I blink and turn my head. There are empty beds on either side of me. Apparently I’m the only patient who had an incident overnight.
“I hate to wake you, but I didn’t think we should put off icing this elbow any longer.”
This elbow. My elbow. My left elbow.
In the old days, people thought being left-handed was a curse. My mother’s mother’s mother was left-handed back in Poland before Word War II, and they tied her left hand behind her back, forcing her to use her right hand instead.
Of course, in the old days, people believed that seeing things that weren’t there was a sign of possession, rather than a symptom of a medical condition.
I look down at my elbow. It’s twice the size it used to be. When the nurse adjusts my bandage, I see that my elbow is pink, and I imagine the blood pooling beneath the surface of the skin, waiting to turn into a dark-purple bruise. I lift my arm (the little I can with the restraints around my wrist), but the nurse stops me.
“Best not to move it,” she says, placing it back on the ice pack lying at my side. I shiver when my skin comes in contact with the cold. The nurse puts another ice pack over my elbow. “We’ll see if we can’t get the swelling down.”
Fat chance, I think but do not say.
“The doctor will be here soon.” She pats my shoulder gently before walking away. She isn’t the same nurse who was here last night, but she might as well be. She has the same sympathetic look on her face that the other nurse did.
I’m surprised when Dr. Lightfoot shows up a few minutes later. When the nurse said the doctor will be here soon, I thought she meant a medical doctor, someone to examine my arm, wrap it in a bandage, prescribe painkillers. Instead, Lightfoot stands at the foot of my bed, her dark hair pulled into a messy ponytail at the nape of her neck.
“Do you want to tell me what happened?” she asks unnecessarily. Of course, the nurse already told her what I did. Maybe they called her in the middle of the night, woke her up. Maybe Lightfoot had to get out of bed so she could answer the phone without waking the man (woman?) sleeping beside her. It occurs to me that I don’t know if she’s married (she doesn’t wear a ring), and I don’t know whether she has children. I don’t know where she grew up or where she lives now.

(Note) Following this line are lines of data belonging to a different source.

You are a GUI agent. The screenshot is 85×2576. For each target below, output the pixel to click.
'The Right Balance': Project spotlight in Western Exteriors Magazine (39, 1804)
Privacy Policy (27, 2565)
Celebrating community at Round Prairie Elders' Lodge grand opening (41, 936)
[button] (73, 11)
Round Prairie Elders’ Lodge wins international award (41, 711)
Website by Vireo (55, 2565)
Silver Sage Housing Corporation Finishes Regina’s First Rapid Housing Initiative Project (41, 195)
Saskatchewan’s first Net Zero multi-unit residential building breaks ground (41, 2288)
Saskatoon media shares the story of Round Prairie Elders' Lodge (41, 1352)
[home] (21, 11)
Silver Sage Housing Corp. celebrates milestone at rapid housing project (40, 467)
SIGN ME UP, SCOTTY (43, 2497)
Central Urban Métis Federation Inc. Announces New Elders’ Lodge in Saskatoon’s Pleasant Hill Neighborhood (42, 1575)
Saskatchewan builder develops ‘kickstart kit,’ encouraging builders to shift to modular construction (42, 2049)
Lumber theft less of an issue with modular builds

They’re definitely going to put me back in the padded room so I can’t hurt myself again. Stephen is probably waiting beyond the curtain to escort me. Maybe they’ll even cover the window in the door. Lightfoot will explain that after what happened last night, I can hardly be trusted around windows.

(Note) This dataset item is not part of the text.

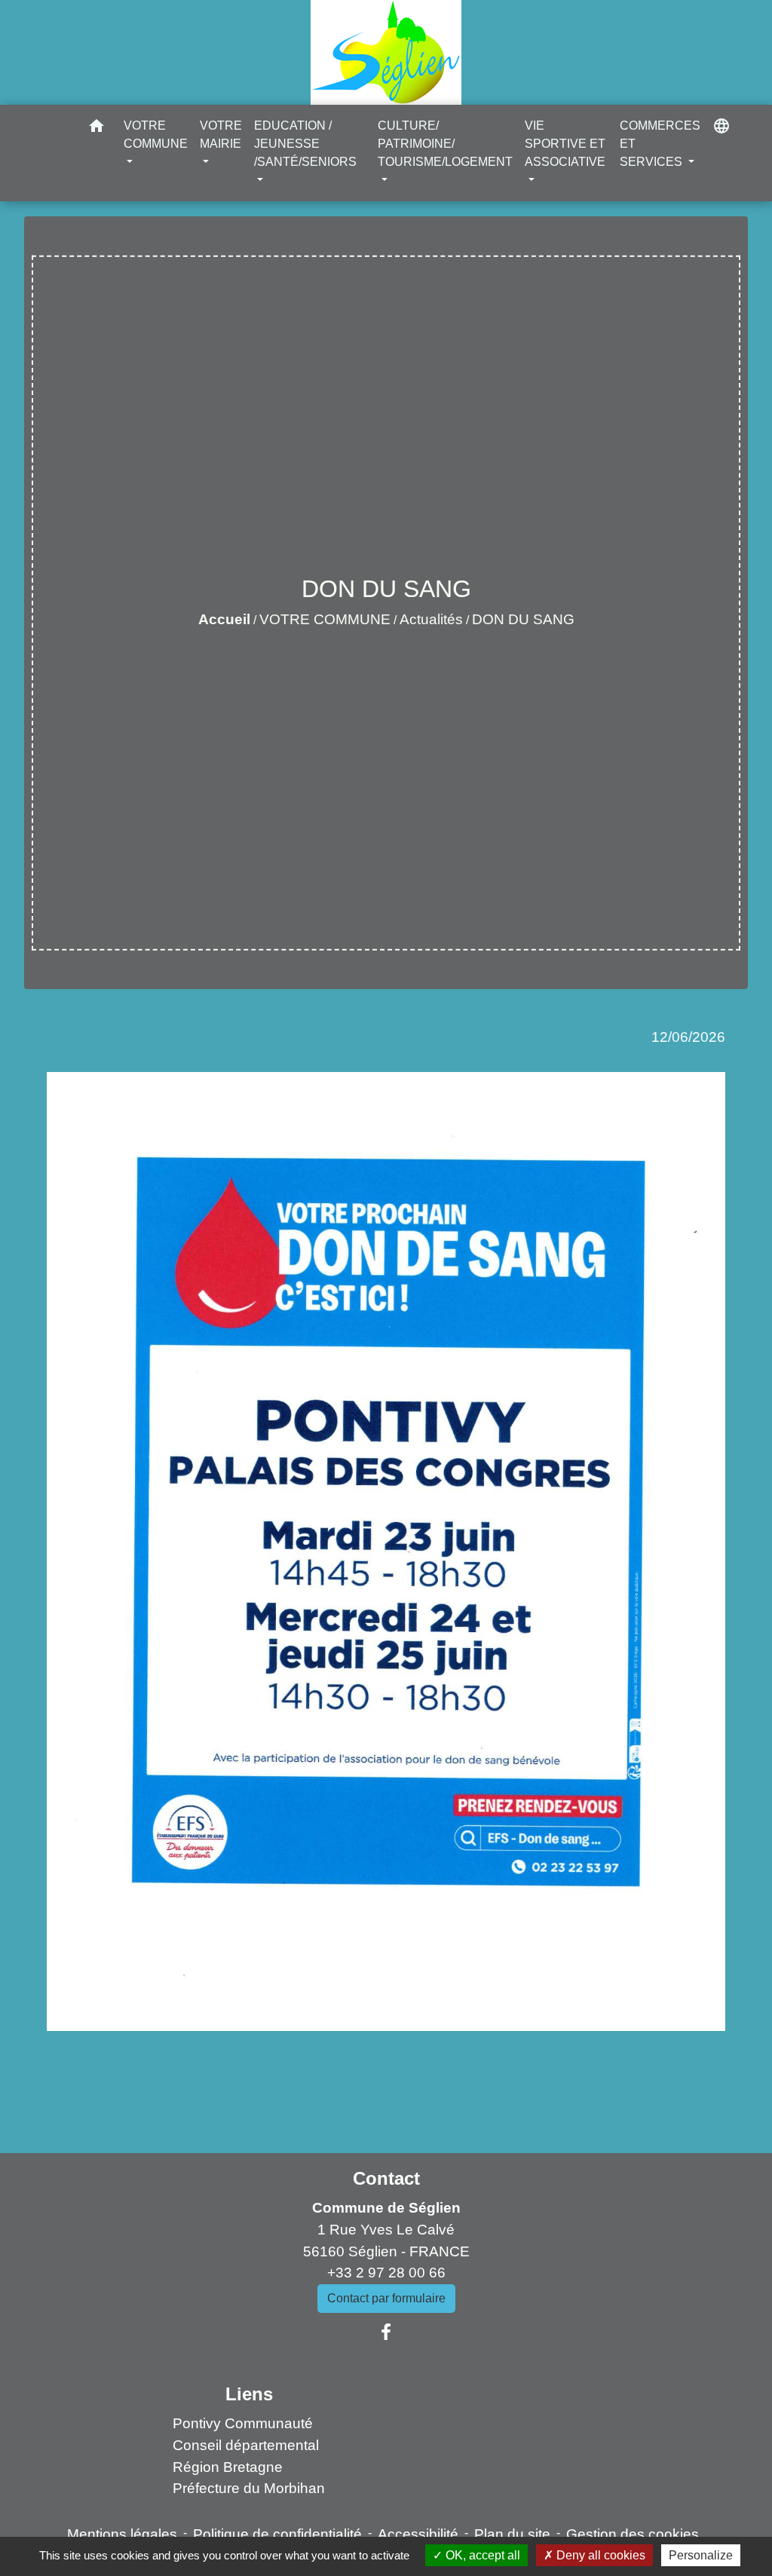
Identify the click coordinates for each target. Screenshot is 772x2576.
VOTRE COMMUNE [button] (156, 134)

“Let me know how many days go by,” I say finally. I hated how confusing it was last time.
“How many days go by?” Lightfoot echoes.
“Before you let me go back to my room.” My room. My elbow. My diagnosis.
Will they let me have ice in the padded room? My elbow is so swollen I can’t bend or straighten it; it’s trapped somewhere in between.
“Hannah, we’re sending you back up to your room this afternoon. You haven’t broken any bones, so there’s no reason for you to stay down here.”
No reason?
“Aren’t you worried I’ll hurt myself again?” I press my elbow into the ice pack beneath it. The pressure hurts.
Lightfoot sits on the edge of the bed. “Are you planning to hurt yourself again?”
I shake my head. Not because I don’t think I might hurt myself again, but because I don’t have any actual plans. I didn’t plan any of this.
I’ve never had fewer plans in my whole life.
“We’ll adjust your meds,” Lightfoot continues. I wait for her to tell me about the mood stabilizer they’re adding to my regime, that she’ll never let me skip a sleeping pill again, or their plans to keep me at least mildly sedated from now on, but instead she says: “I’m going to add an antidepressant to the mix.”